Модель была мне незнакома, но компьютер колебался недолго. Кайхитенны. Я это понял сразу, как только в первый раз увидел обводы нахального нарушителя, проложившего курс рядом с моим маяком. Корабли кайхиттенов похожи на мелких хищников, шныряющих в непроглядных черных водах. Маневренные и быстрые, как настоящие осы, они бросались в бой не раздумывая. Космические пираньи. Я поймал себя на мысли о том, что кайхиттенский корабль действительно красив. Его форма была формой самой смерти, отлитой в металле. Смертоносный хаос, непокорный ничему во Вселенной и неотвратимый. Я покачал головой.
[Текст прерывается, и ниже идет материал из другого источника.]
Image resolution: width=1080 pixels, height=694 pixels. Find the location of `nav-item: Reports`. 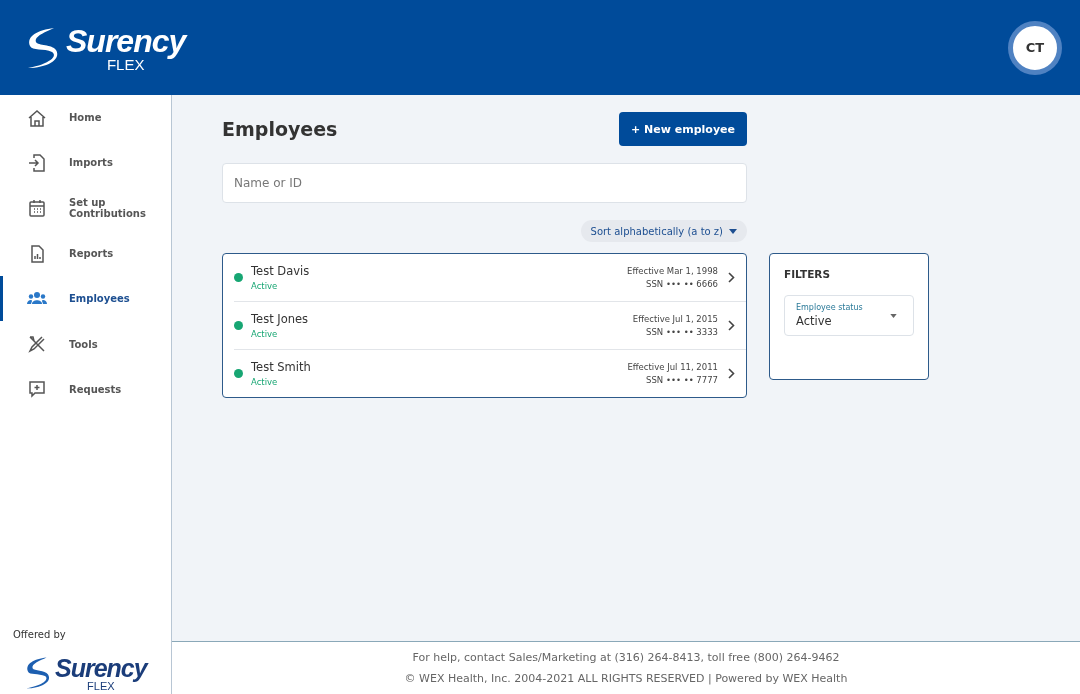

nav-item: Reports is located at coordinates (86, 254).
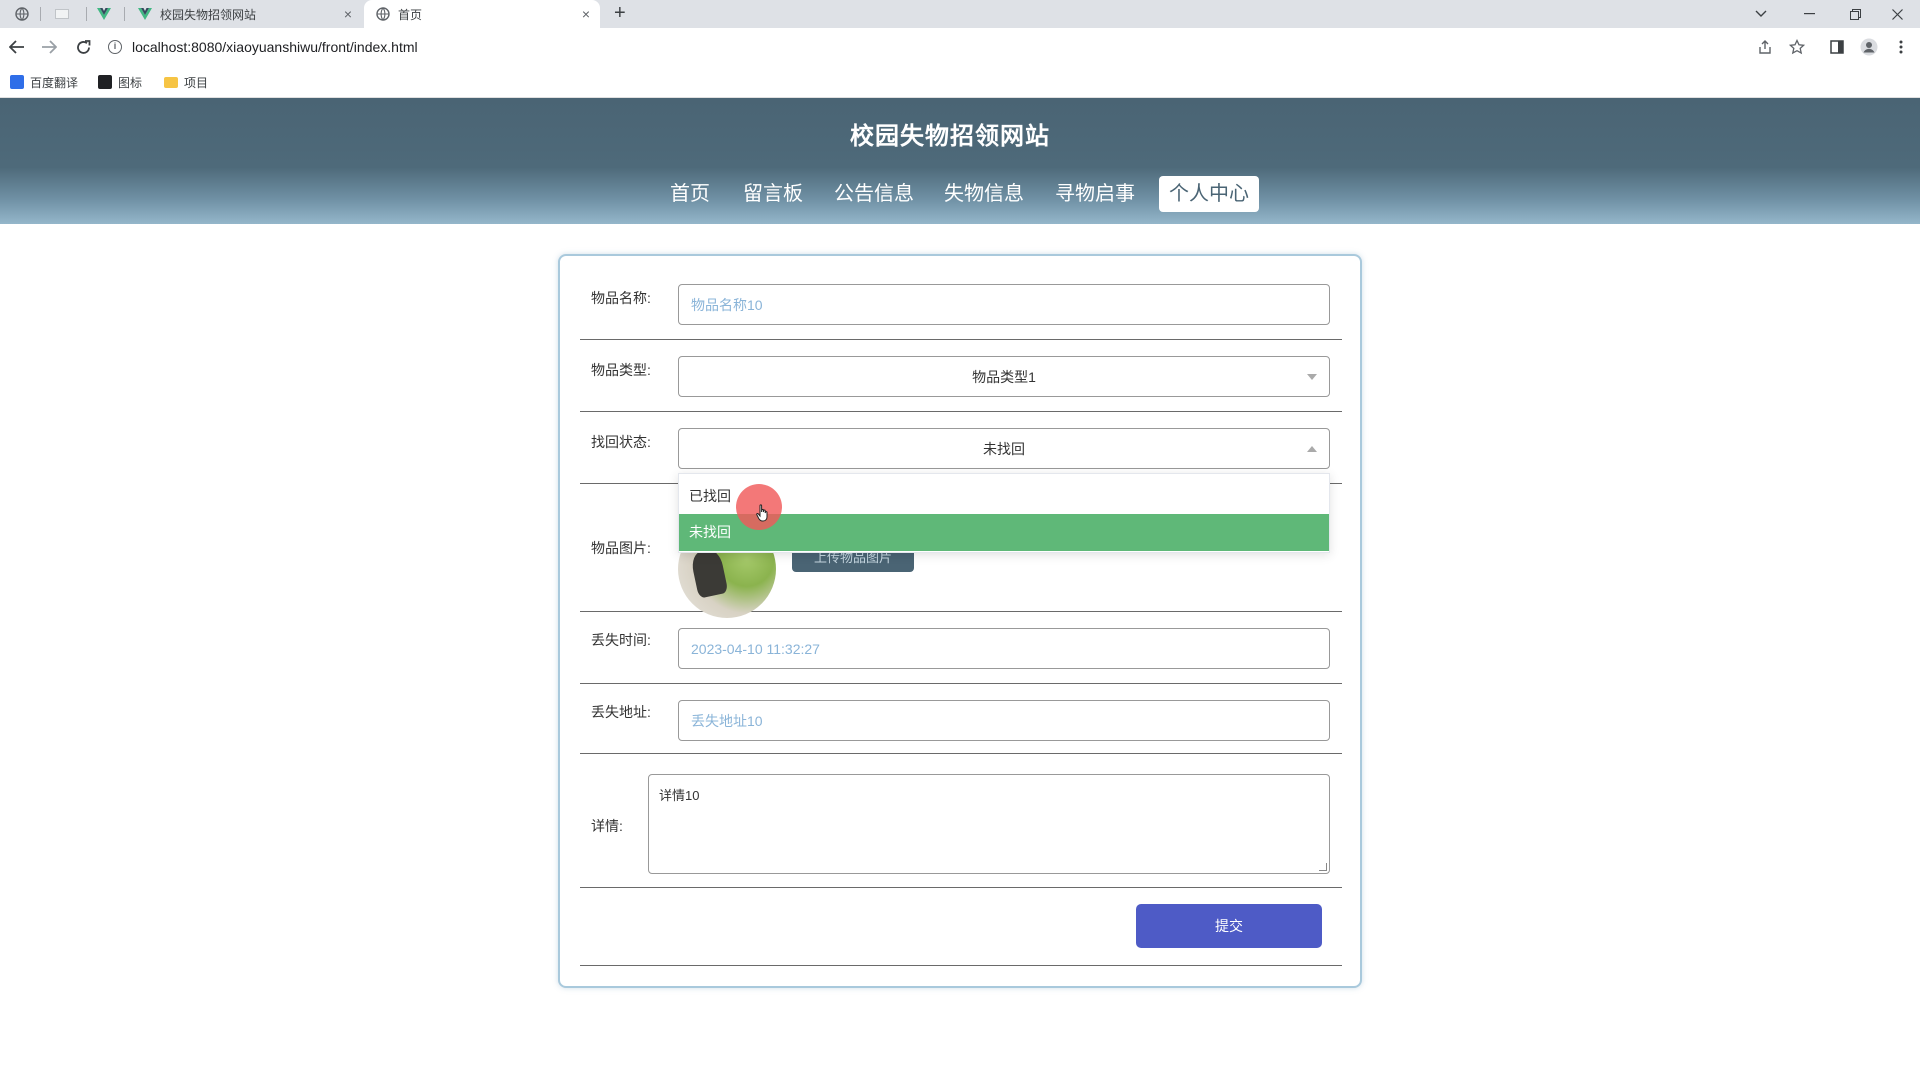 This screenshot has height=1072, width=1920. I want to click on main-nav: 首页 留言板 公告信息 失物信息 寻物启事 个人中心, so click(960, 194).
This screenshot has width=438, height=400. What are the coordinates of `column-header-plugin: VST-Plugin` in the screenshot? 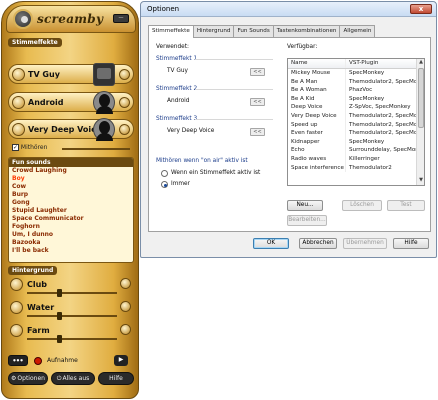 It's located at (382, 64).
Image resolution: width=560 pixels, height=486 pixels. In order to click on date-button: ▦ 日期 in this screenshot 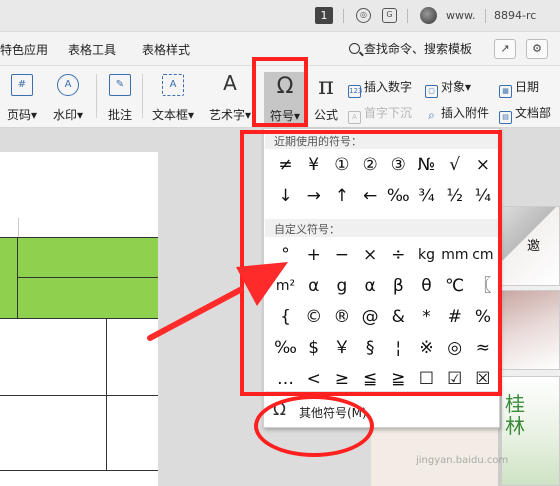, I will do `click(519, 88)`.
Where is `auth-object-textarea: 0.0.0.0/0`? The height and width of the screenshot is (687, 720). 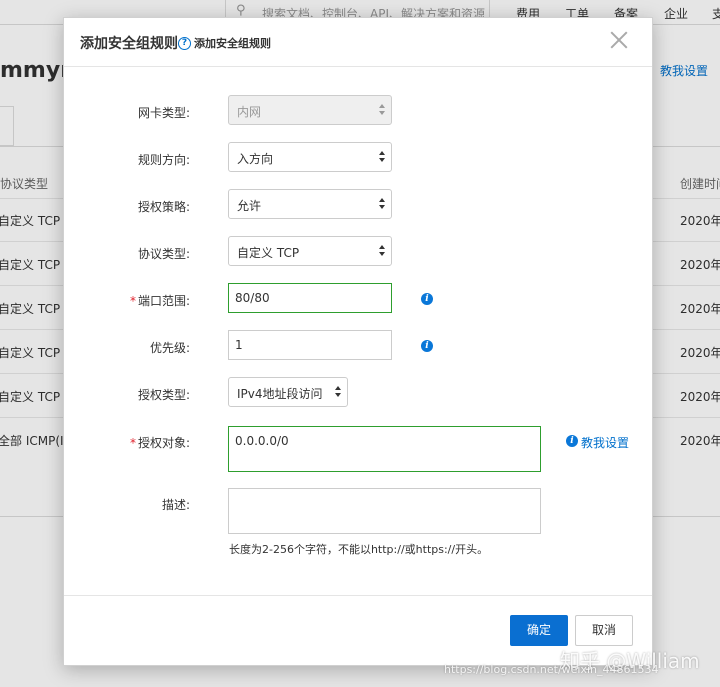
auth-object-textarea: 0.0.0.0/0 is located at coordinates (384, 449).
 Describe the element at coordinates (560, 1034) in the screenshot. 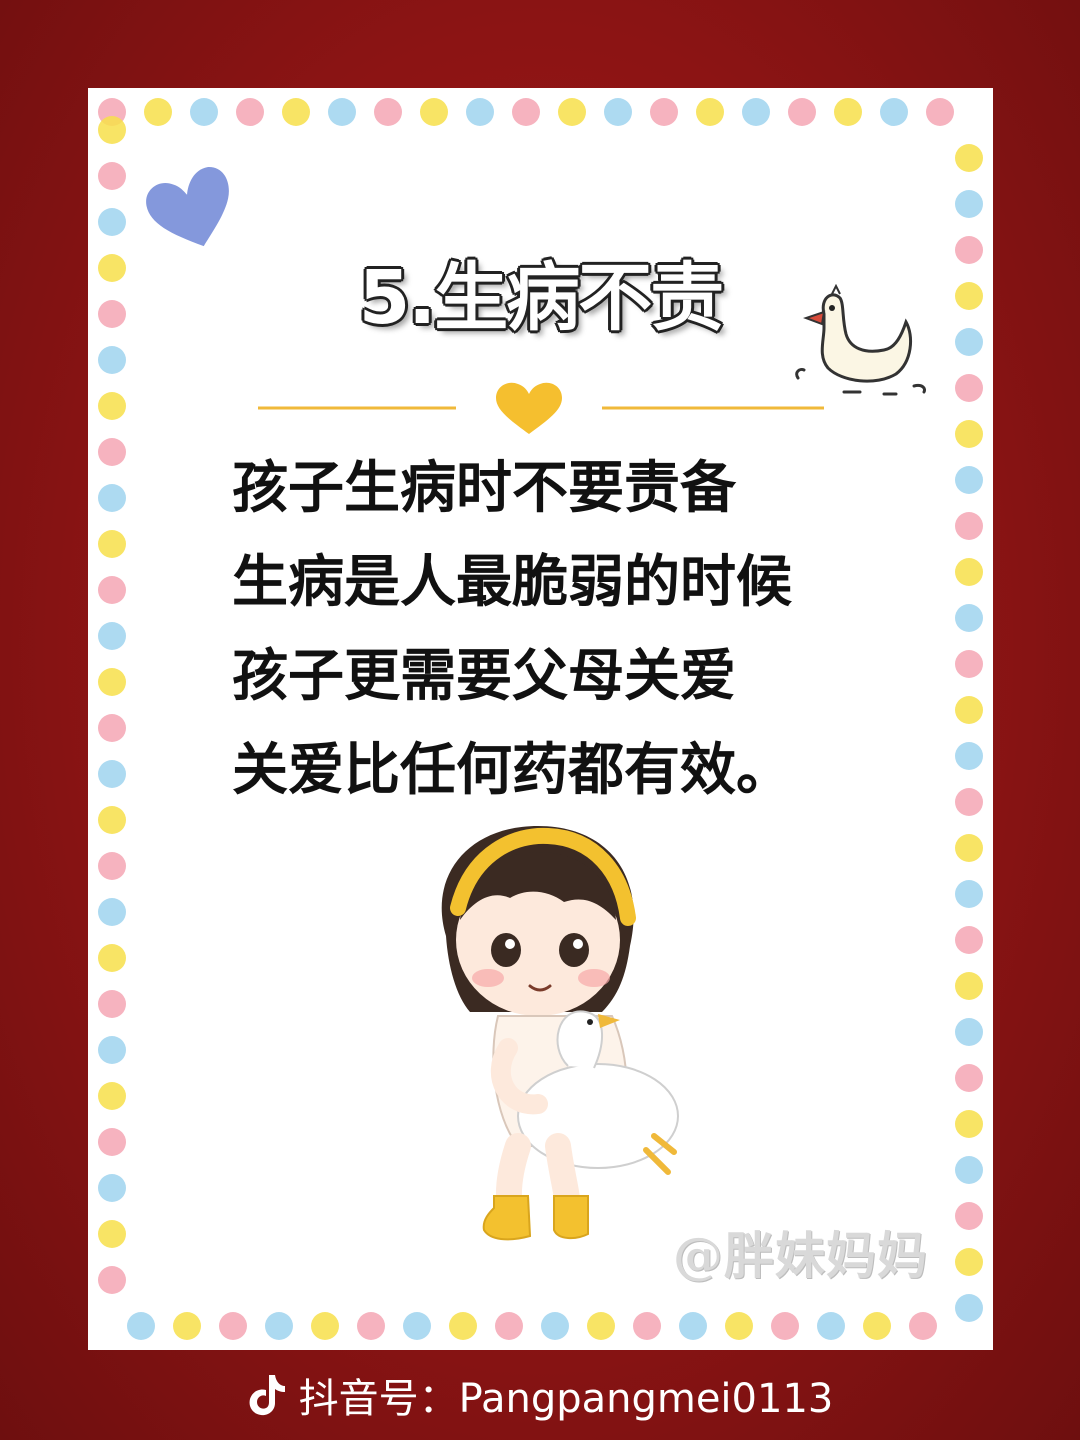

I see `girl-with-goose-illustration` at that location.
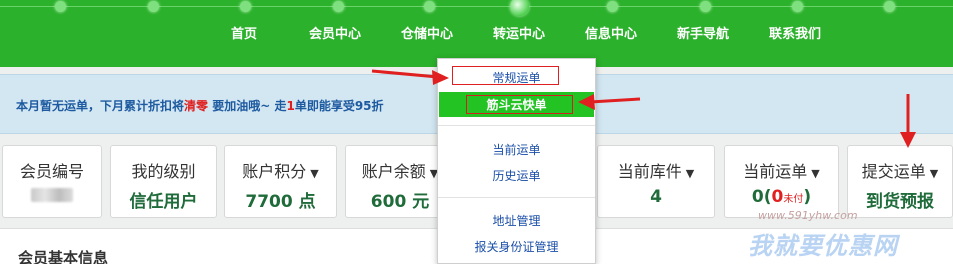 This screenshot has height=264, width=953. Describe the element at coordinates (610, 102) in the screenshot. I see `arrow-to-jindouyun-icon` at that location.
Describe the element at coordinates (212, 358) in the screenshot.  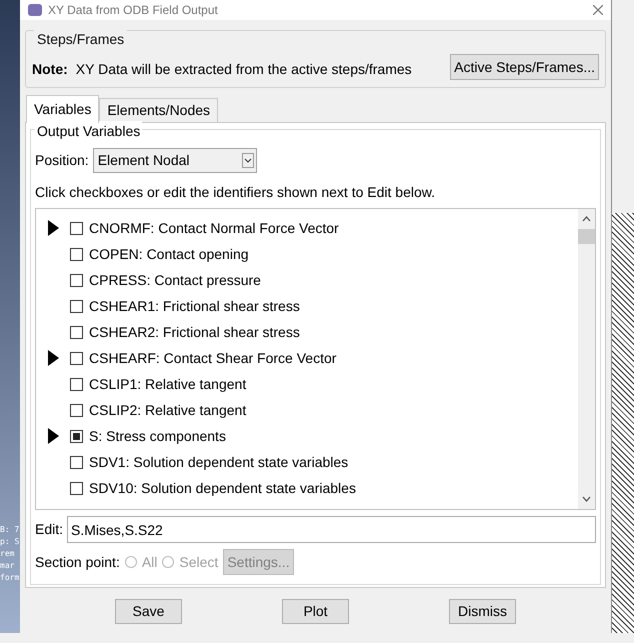
I see `variable-label: CSHEARF: Contact Shear Force Vector` at that location.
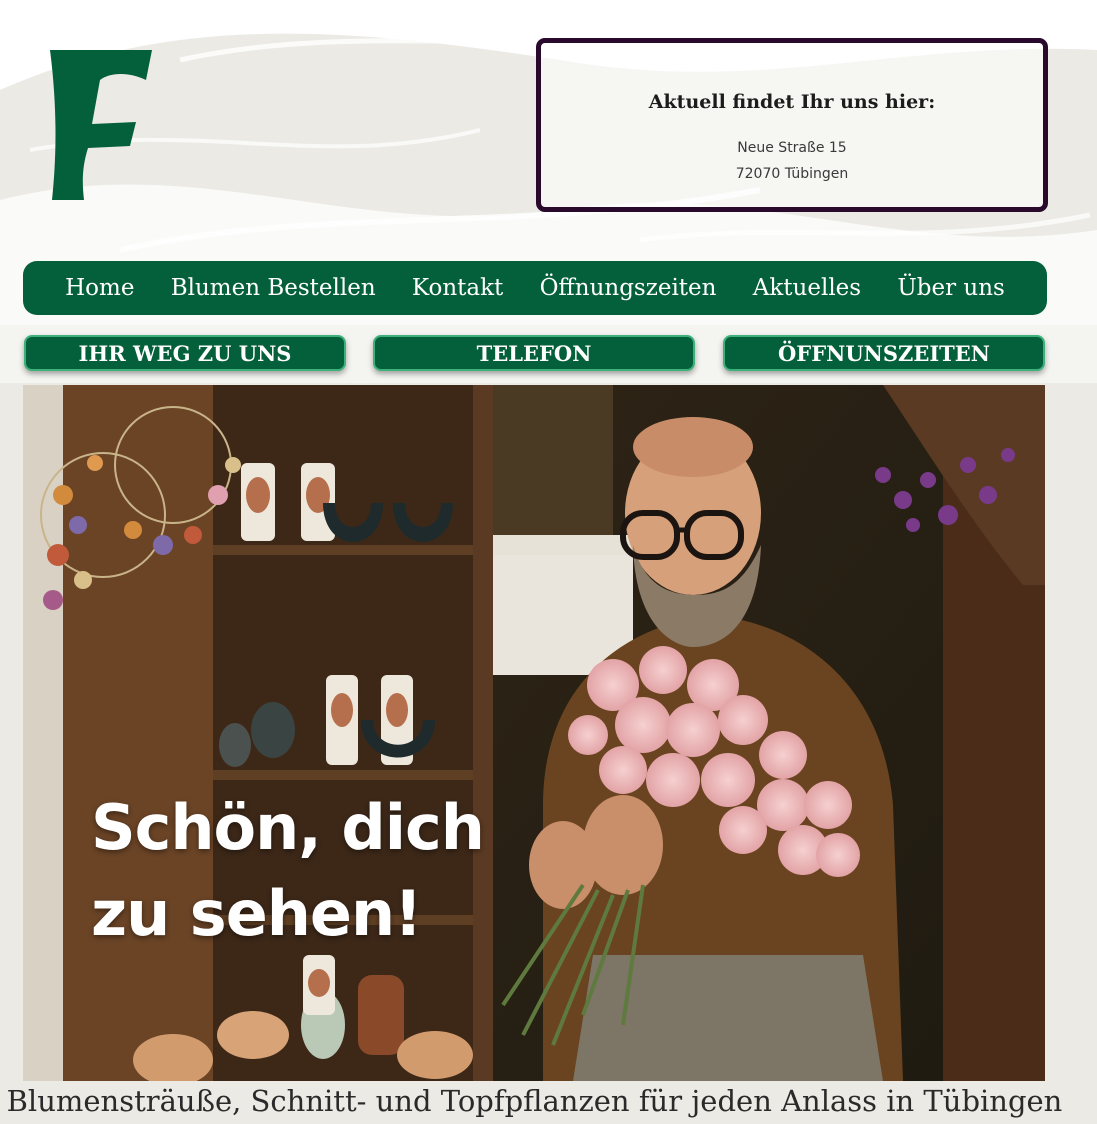 This screenshot has width=1097, height=1124. I want to click on nav-item-aktuelles: Aktuelles, so click(807, 288).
Пожалуй, кайхиттенам, этим суровым воинам бесконечных просторов, тоже была не чужда поэзия настоящей войны.
«Обнаружен нарушитель, кайхиттенский легкий фрегат класса „Б“. Курс прилагается.
Принимаю решение о нейтрализации, – написал я, не отводя взгляда от медленно ползущей серой капли, – Время по станции – 19:47». Умный компьютер автоматически приложил пакет со всеми данными и приписал снизу – «скай-капитан Линус ван-Ворт». Сообщение дойдет за четыре недели. К тому моменту, когда его получат, от кайхиттенского корабля не останется предметов крупнее тарелки.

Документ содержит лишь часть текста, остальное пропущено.